■ Goal of the exercise:
Please reproduce the lines of the records exactly, starting with the line containing "Click BEG609 Business" and going on through the line containing "Open the Additional".

■ Supplied data:
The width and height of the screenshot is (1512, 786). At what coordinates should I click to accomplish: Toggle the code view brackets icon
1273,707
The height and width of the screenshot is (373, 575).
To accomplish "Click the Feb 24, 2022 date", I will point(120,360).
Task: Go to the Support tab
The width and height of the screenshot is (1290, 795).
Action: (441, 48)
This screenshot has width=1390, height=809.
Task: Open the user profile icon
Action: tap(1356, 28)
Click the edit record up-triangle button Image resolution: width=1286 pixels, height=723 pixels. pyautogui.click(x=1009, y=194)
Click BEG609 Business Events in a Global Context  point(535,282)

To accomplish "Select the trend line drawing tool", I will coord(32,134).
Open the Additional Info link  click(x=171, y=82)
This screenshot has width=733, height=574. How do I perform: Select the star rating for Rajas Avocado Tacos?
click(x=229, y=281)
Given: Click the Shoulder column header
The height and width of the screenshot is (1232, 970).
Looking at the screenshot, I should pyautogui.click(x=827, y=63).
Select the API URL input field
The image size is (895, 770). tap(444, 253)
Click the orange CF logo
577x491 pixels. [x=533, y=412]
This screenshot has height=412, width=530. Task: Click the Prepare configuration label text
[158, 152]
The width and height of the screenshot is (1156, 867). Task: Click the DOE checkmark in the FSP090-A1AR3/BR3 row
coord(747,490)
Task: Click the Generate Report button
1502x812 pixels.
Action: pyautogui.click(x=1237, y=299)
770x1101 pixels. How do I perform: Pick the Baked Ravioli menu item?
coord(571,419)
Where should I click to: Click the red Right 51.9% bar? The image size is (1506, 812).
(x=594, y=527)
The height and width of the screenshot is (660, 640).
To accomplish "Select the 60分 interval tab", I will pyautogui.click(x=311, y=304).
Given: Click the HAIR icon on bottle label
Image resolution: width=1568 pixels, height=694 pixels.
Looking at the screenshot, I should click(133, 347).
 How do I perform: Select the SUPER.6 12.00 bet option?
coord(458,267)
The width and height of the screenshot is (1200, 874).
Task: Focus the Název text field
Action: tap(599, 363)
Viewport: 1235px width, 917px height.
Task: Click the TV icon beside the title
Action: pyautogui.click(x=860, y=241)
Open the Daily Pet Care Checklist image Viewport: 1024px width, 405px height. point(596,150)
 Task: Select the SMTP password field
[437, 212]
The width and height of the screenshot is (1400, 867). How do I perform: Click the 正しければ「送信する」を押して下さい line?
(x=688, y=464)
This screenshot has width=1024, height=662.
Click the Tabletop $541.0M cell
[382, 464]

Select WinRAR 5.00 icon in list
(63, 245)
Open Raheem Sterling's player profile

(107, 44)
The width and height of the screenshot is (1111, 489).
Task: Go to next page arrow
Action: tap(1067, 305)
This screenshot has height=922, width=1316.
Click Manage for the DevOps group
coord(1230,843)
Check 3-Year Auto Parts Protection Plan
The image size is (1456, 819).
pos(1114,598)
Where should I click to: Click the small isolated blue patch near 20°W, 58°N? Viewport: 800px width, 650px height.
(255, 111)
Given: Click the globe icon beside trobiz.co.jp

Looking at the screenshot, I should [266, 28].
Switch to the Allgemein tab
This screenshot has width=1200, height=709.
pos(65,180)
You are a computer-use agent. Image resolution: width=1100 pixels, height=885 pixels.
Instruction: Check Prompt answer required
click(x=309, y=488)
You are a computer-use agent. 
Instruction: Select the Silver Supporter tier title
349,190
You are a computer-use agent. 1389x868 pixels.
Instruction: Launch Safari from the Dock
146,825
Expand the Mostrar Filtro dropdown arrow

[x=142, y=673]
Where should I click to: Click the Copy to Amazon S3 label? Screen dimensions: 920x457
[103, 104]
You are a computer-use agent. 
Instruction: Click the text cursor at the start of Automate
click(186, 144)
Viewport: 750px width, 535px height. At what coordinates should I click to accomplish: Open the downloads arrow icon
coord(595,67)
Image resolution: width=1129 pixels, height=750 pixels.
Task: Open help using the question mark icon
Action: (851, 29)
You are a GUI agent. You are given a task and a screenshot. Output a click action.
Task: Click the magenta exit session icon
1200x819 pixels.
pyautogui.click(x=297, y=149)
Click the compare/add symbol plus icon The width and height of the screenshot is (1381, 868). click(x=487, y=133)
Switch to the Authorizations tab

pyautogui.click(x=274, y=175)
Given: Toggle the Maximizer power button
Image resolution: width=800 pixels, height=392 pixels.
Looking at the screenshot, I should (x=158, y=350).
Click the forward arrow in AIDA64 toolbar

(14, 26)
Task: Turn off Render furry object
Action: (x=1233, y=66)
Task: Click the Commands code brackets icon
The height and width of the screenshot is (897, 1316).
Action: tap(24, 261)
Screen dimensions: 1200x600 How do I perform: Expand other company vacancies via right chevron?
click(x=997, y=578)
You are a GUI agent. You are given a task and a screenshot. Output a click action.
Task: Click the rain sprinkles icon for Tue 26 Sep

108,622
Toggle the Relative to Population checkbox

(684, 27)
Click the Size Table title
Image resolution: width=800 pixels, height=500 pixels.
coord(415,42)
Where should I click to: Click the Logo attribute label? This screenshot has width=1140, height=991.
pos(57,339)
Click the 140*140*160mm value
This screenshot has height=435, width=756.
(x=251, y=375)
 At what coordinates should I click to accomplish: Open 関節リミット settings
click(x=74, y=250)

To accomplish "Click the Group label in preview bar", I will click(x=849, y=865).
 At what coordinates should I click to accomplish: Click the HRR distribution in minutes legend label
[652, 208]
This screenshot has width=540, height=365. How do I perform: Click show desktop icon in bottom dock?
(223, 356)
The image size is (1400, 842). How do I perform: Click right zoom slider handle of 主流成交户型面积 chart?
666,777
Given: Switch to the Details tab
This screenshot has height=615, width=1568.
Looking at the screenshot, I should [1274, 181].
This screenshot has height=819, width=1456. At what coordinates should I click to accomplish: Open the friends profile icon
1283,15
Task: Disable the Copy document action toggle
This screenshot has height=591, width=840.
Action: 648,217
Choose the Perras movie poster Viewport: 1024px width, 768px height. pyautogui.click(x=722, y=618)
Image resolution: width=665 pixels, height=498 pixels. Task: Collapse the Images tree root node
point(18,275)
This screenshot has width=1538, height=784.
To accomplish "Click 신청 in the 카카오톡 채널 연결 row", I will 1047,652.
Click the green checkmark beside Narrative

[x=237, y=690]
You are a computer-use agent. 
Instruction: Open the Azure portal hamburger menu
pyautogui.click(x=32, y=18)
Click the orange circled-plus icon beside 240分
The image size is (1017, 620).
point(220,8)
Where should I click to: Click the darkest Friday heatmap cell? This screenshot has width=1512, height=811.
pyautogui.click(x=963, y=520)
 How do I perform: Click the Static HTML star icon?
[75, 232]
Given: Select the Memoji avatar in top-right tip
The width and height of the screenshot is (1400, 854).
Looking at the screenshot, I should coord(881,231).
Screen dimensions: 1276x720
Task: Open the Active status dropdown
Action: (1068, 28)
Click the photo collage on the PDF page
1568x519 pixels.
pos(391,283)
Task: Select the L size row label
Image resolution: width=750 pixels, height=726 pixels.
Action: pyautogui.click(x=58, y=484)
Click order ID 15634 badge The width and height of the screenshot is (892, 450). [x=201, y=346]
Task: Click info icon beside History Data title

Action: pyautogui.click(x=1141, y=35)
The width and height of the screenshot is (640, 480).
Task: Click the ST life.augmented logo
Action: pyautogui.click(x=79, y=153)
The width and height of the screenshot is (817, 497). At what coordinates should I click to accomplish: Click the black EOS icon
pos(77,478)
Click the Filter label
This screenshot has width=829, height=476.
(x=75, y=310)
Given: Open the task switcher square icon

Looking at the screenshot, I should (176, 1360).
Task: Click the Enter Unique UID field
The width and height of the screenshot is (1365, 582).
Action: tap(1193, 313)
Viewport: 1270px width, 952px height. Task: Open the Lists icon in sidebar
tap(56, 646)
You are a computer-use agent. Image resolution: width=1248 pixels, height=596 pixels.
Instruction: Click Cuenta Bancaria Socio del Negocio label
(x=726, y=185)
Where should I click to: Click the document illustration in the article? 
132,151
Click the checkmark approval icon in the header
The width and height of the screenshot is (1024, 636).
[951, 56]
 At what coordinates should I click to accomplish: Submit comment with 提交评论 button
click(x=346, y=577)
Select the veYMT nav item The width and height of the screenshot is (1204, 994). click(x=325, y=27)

■ Answer below:
Click BEG609 Business Events in a Global Context  point(535,282)

To accomplish "Select the trend line drawing tool", I will coord(32,134).
Open the Additional Info link  click(x=171, y=82)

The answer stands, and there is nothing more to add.